The ceremony was truly rich and interesting, as expected and rightly so, from across the country and even from outside the country, many celebrities and notables made time to go to Ibadan to pay homage and to celebrate with the new King and the people of Ibadan.

Not all the VIPs are the same: In Ibadan, we saw the popular as well as the notorious, some of the top guests are respected, others tolerated by the people of Ibadan. In all, the event brought Ibadan to the Centre of the national and indeed international discourse.
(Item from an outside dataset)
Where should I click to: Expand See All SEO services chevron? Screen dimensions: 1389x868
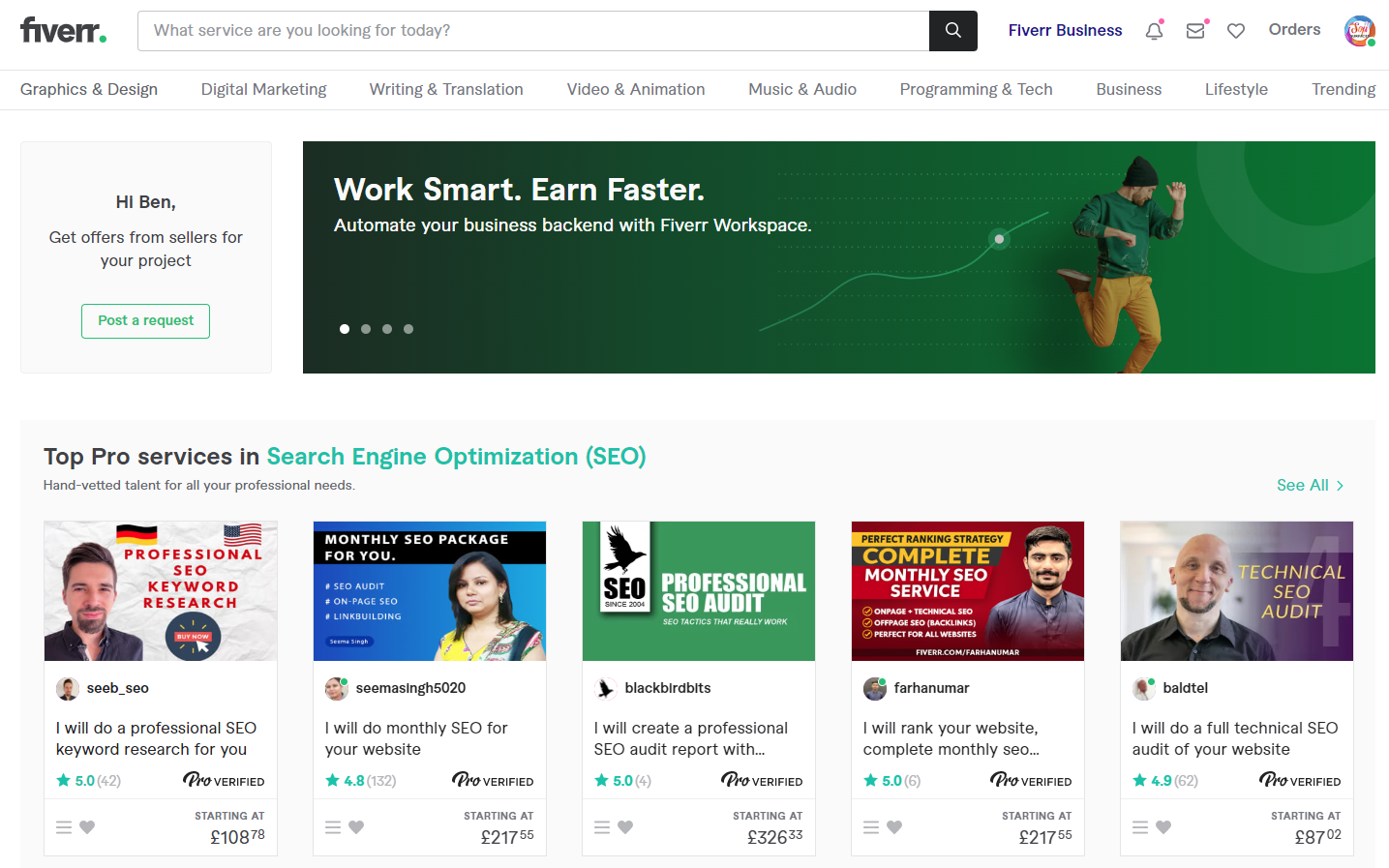[x=1340, y=486]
A lesson here is that Kingship can add value, if truly royal, if well managed. A lot more can be learnt and gained from the process of coronation. Our media houses, especially the print media, did a lot to inform people about the kingdom and kingship in Ibadan, a lot more could have been done and should be done especially by TV and radio. Beyond reporting topical facts strictly connected to the coronation, television and radio could have used the opportunity of the coronation to take their viewers and listeners into a journey that will explore and rediscover the history of Ibadan, its kingship and military structure, arts and literature and perhaps uncover the influence of Ibadan on some of the finest of our literature.

Wole Soyinka, Tola Adeniyi, Chinua Achebe, Christopher Okigbo, J.P. Clark-Bekeredemo and even Harry Garuba are some of the names that readily come to mind. A very unique feature of the Ibadan monarchical system is the process of accession to throne. Unlike other Yoruba Kingdoms, accession to kingship in Ibadan has been and remains certain, predictable and based on ranking.
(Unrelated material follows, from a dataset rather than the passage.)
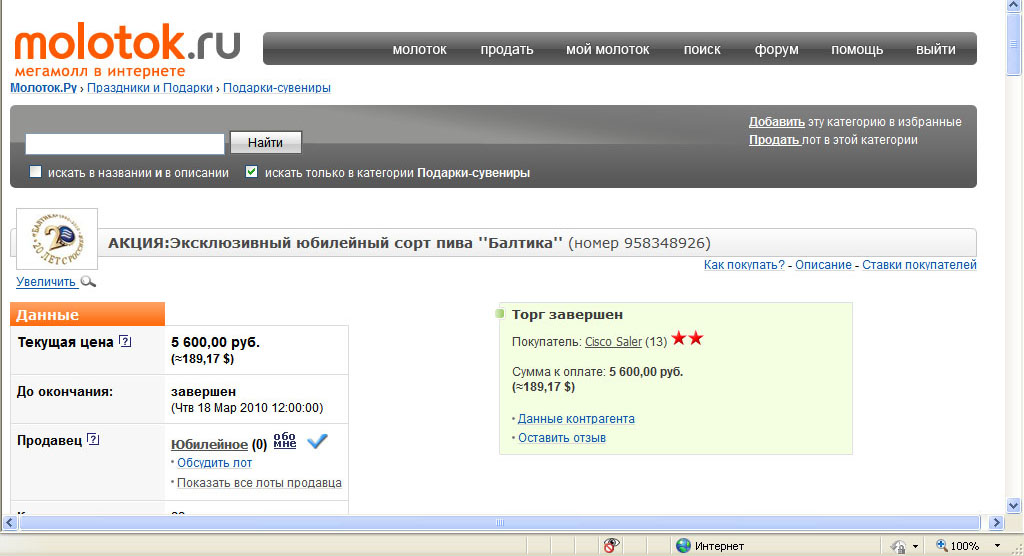Select 'продать' in the top menu
Image resolution: width=1024 pixels, height=556 pixels.
click(x=506, y=49)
It must be said that the ranking allows for thorough preparation induced by experience and endurance that the kings in waiting acquire during their decades of waiting. Right after the 41st Olubadan joined his ancestors, Mobolaji Aluko, a Professor of Chemical Engineering and pioneer Vice-Chancellor of the Federal University Otuoke in Bayelsa State, in a musing shared with those willing to learn and think, about the uniqueness of Ibadan quipped: “The Kabiyesi is dead, long live the Kabiyesi!; We can truly say this in Ibadan, not in many places” then melancholically added that “(…) certainly not in many of the 150-odd towns of Ekiti with Obas.”
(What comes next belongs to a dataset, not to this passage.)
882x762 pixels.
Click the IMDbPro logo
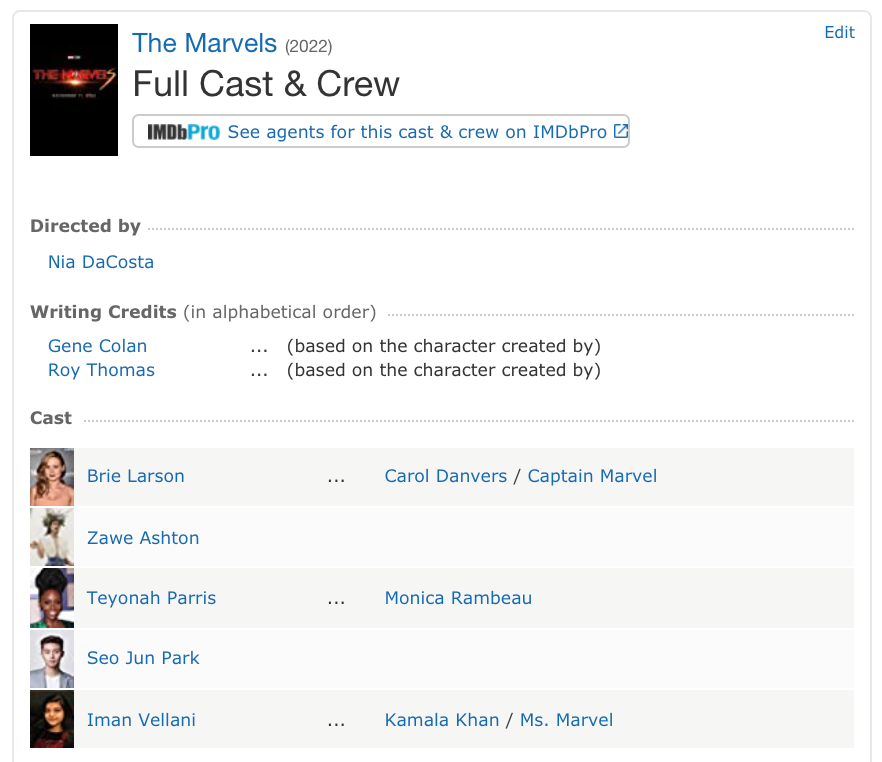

The popular and respected Professor is however being euphemistic and deliciously politically correct in observing that the declaration, (first used in 1422 to declare the death of Charles VI and the ascension of Charles VII in one single phrase) is not applicable in his own Ekiti. He omitted others: The brutal truth is that from Gulf of Guinea that wets Badagry and Epe passing through the cradle of Ile Ife to the mountains and hills of Ekiti and Ondo up to the rivers closing Kabba and Jebba, ascension to and management of kingship has become messy and most time heart wrenching for some us.

It is now difficult to find a king in Yorubaland whose accession to the throne was not marred by undignified struggles, contentions, petitions and even court cases. Things should not be this way. It is time for those who can to come up with a plan that will save the monarchy from such shameful and petty demonstrations. Though, eventually and swiftly resolved, even ascension to the 42nd Olubadan throne, had its hiccups, I am sure to the chagrin of many at home and abroad. Herein lies another lesson: Good sense and dignity prevails when matters of importance, like kingship and tradition, is managed by people who have a sense of history and genuine ties to tradition.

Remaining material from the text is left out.